## begin Given records

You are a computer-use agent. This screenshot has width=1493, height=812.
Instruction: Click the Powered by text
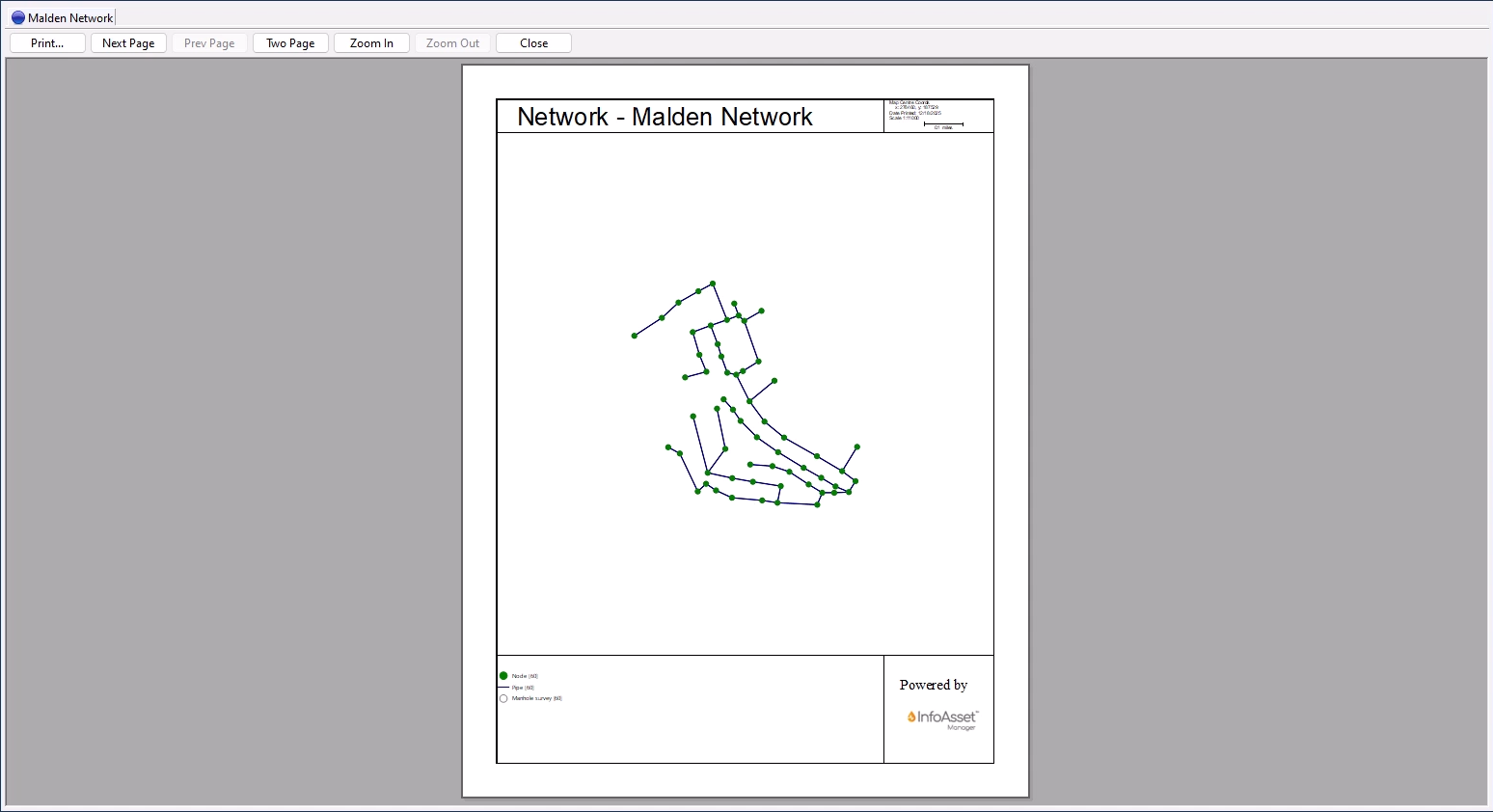pos(933,685)
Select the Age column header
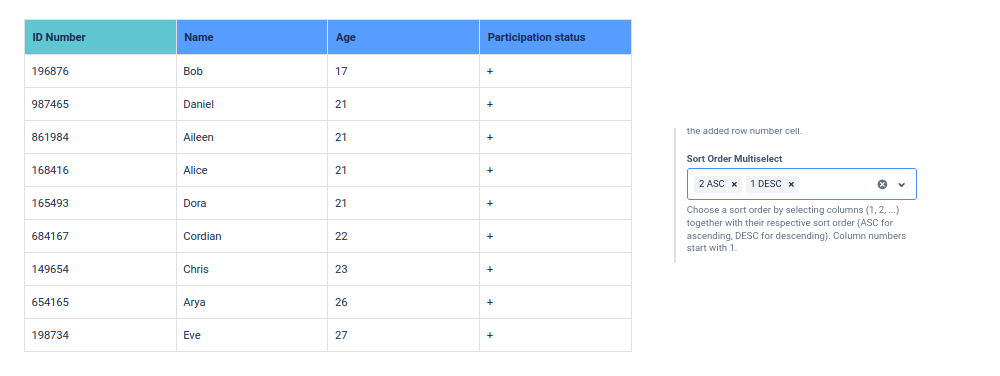 [404, 37]
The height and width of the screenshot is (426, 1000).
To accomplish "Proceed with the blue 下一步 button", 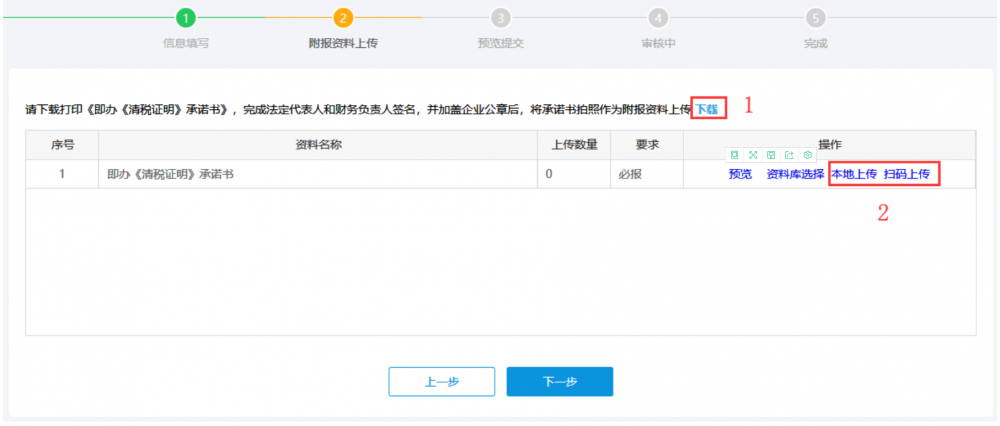I will pyautogui.click(x=559, y=381).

## end Given records

▶ Your task
Find every line in the data above that contains the word "screenshot" and copy those lines out in full.

▶ Answer
You are a computer-use agent. This screenshot has width=1493, height=812.
The height and width of the screenshot is (426, 1000).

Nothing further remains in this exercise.